Generally, the older and bigger the building, the worse off it fared. So the so-called old city, home to many of Kathmandu's precious world heritage buildings, is obliterated in places. All over the city, destroyed brick walls spill into the streets like ocean waves breaking on beaches.
In much of Kathmandu, however, roads are choked with traffic, and businesses have begun to reopen. You can go blocks sometimes without seeing any obvious earthquake damage.
"It's getting back to normal, but ... it still doesn't feel safe," said Prabhu Dutta, a 27-year-old banker in Kathmandu.
He has started sleeping again inside his home, which has some cracks in the walls but is still standing. However, the dozens of aftershocks he has felt since the quake make him uneasy. Many people in Kathmandu have been leaving for the countryside because of fears of a big aftershock.
In the final equation, buildings collapse, or stand, because of the power and length of a quake's shaking.
The strength of the shaking depends on the magnitude of the earthquake, the distance from the epicenter, the depth of the earthquake—shallower quakes do more damage than deeper ones—and the type of soil, according to Susan Cutter, director of the Hazards and Vulnerability Research Institute at the University of South Carolina.
While both the Haiti and Nepal quakes were shallow—10 kilometers (6 miles) deep for Nepal, 13 kilometers (8 miles) for Haiti—the soil in Haiti made the shaking more severe and longer, Cutter said. Port-au-Prince was also much closer to the epicenter than Kathmandu—25 kilometers (15 miles) rather than 80 kilometers (50 miles).
Old or unreinforced masonry normally fares poorly in an earthquake, though much depends on the quality of the materials and the building methods, as well as on building codes and their enforcement. If Nepal is far below most Western nations in terms of construction quality and code enforcement, most experts also believe it is better than Haiti.

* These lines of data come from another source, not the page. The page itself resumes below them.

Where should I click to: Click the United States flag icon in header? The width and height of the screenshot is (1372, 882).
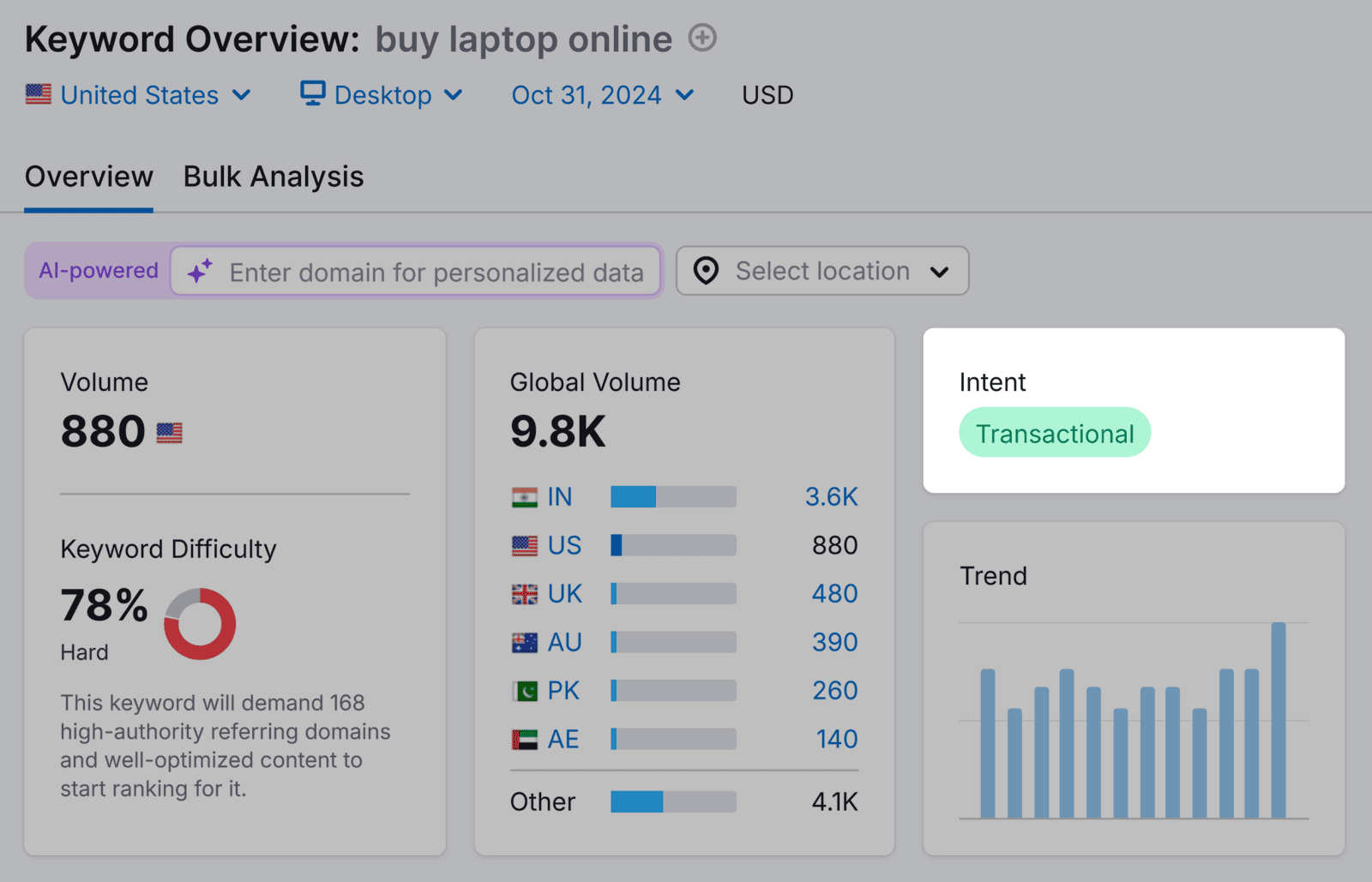[x=38, y=94]
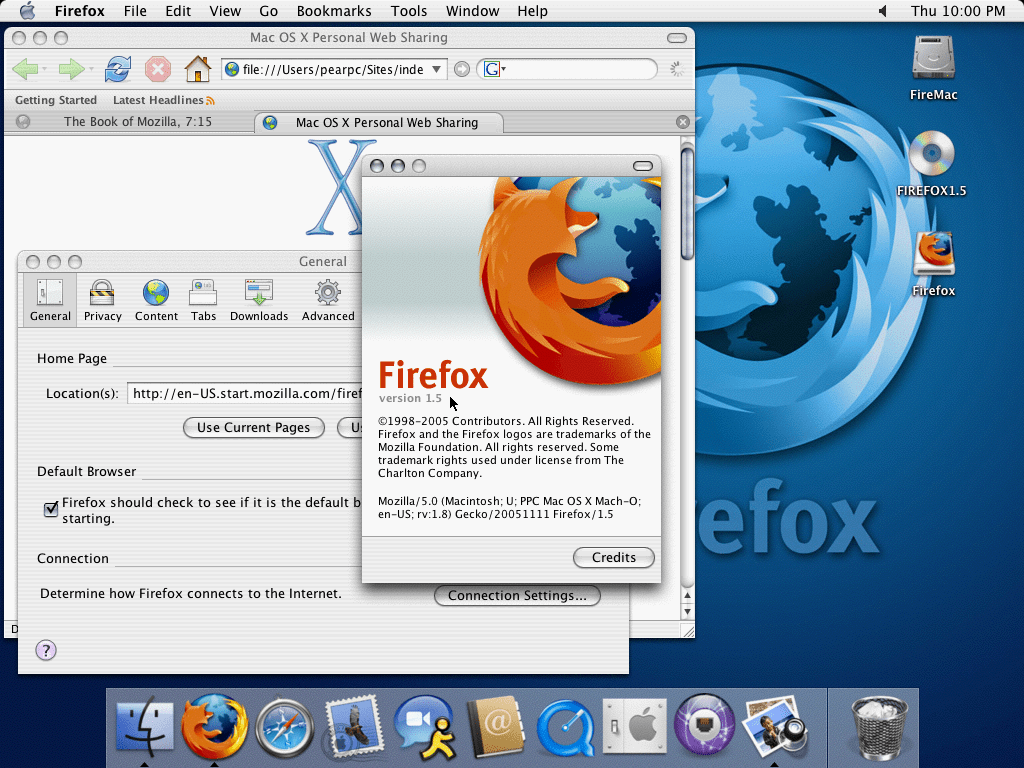Image resolution: width=1024 pixels, height=768 pixels.
Task: Click the Help question mark button
Action: pyautogui.click(x=45, y=650)
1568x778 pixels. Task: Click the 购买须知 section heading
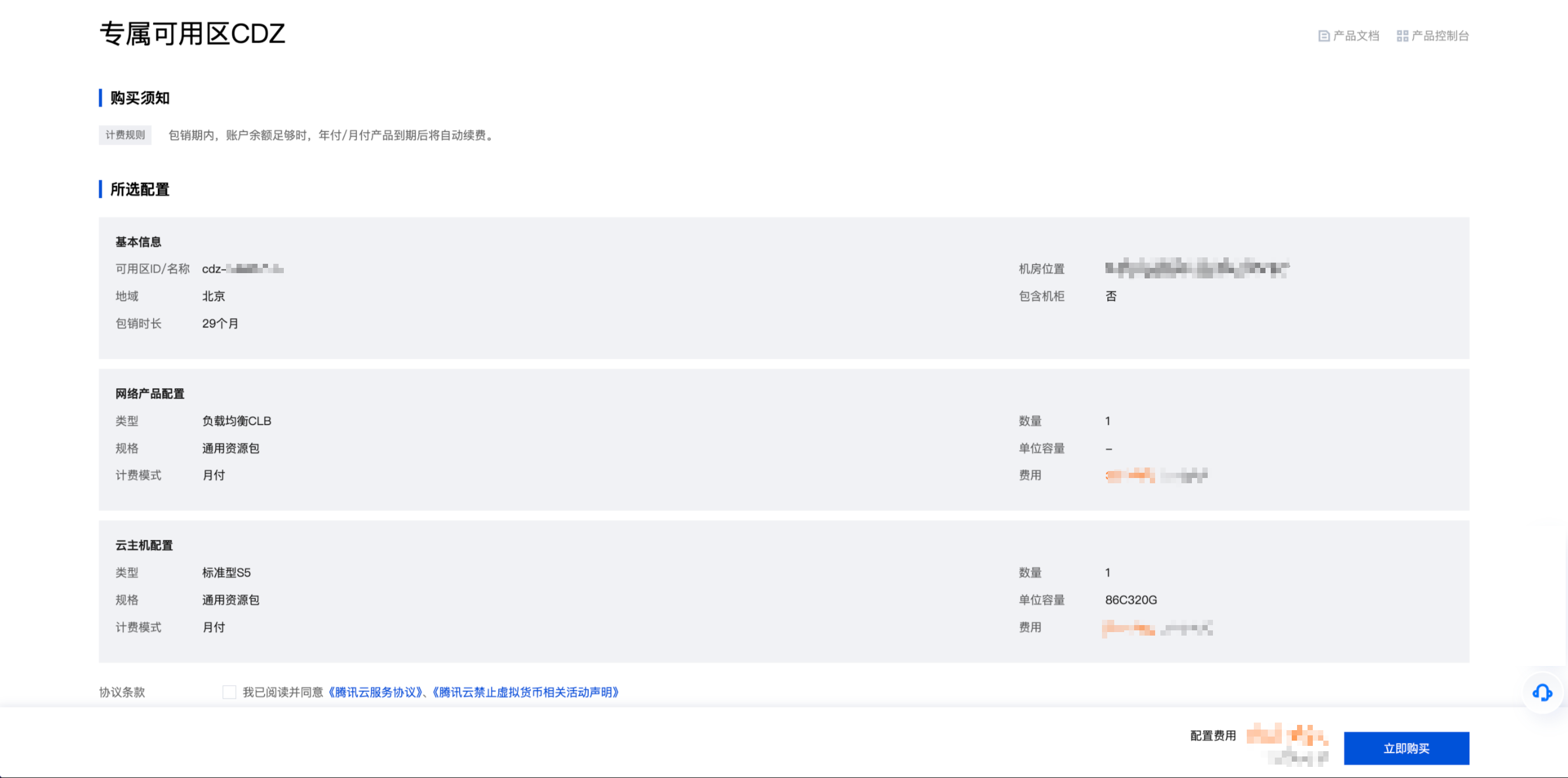140,98
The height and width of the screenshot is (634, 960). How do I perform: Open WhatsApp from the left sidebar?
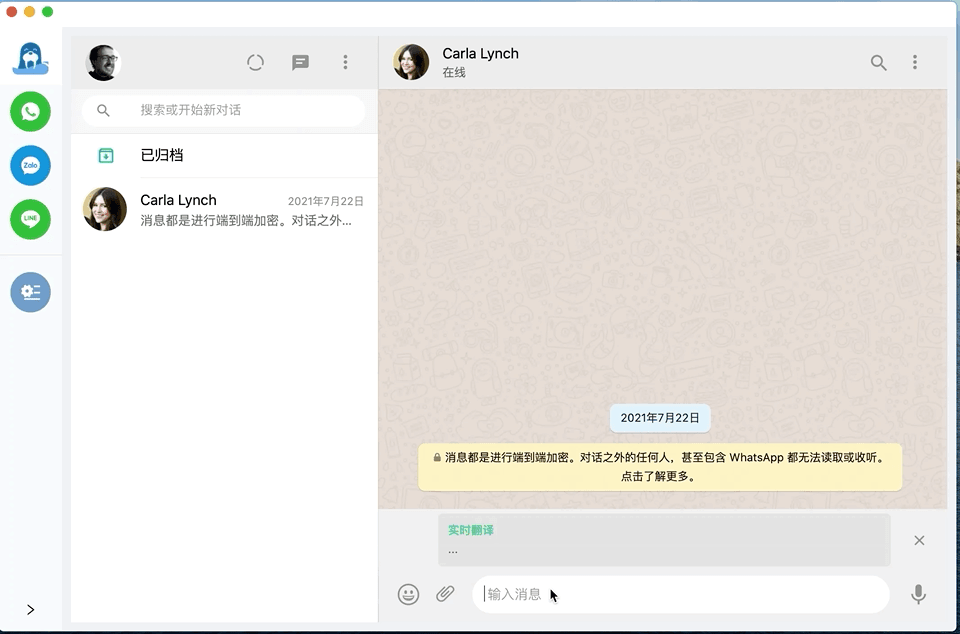click(30, 111)
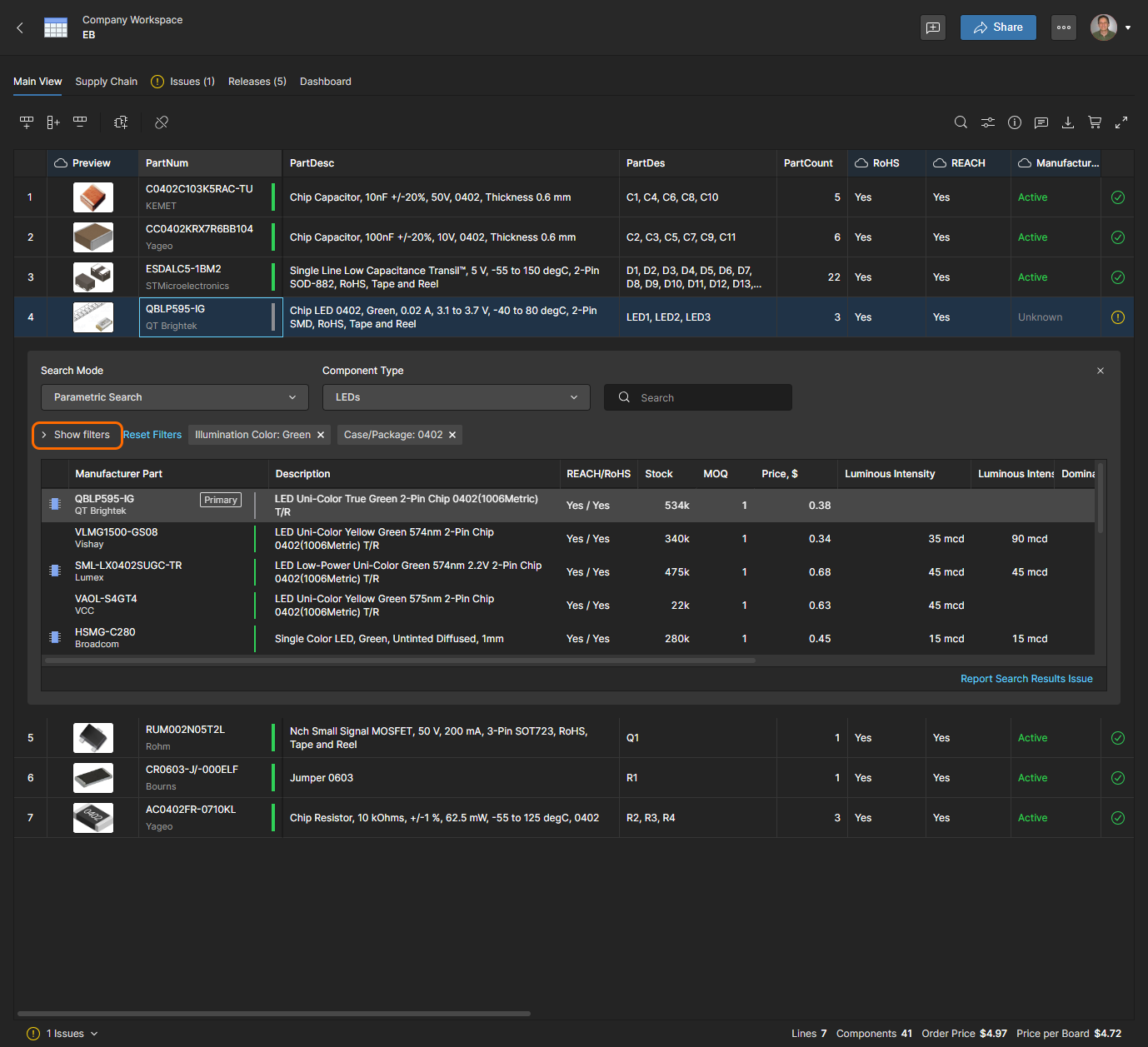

Miyamoto, the structural engineer, called the damage in Nepal's capital, and the possibility that aftershocks could cause much more, a wakeup call. The government and outside nations, he said, should begin work to strengthen existing buildings and construct stronger new ones.
But that may prove difficult for Nepal's leaders.
After the quake, as he stood outside a multi-story home where emergency teams were pulling out the body of a 12-year-old girl, Transport Minister Tek Bahadur Garung said that while Nepal does issue building regulations and licenses, there's no monitoring or enforcement.
Officials, he said, were simply overwhelmed.
"In this situation, what to do?" he said. "It's a big problem for our government to solve."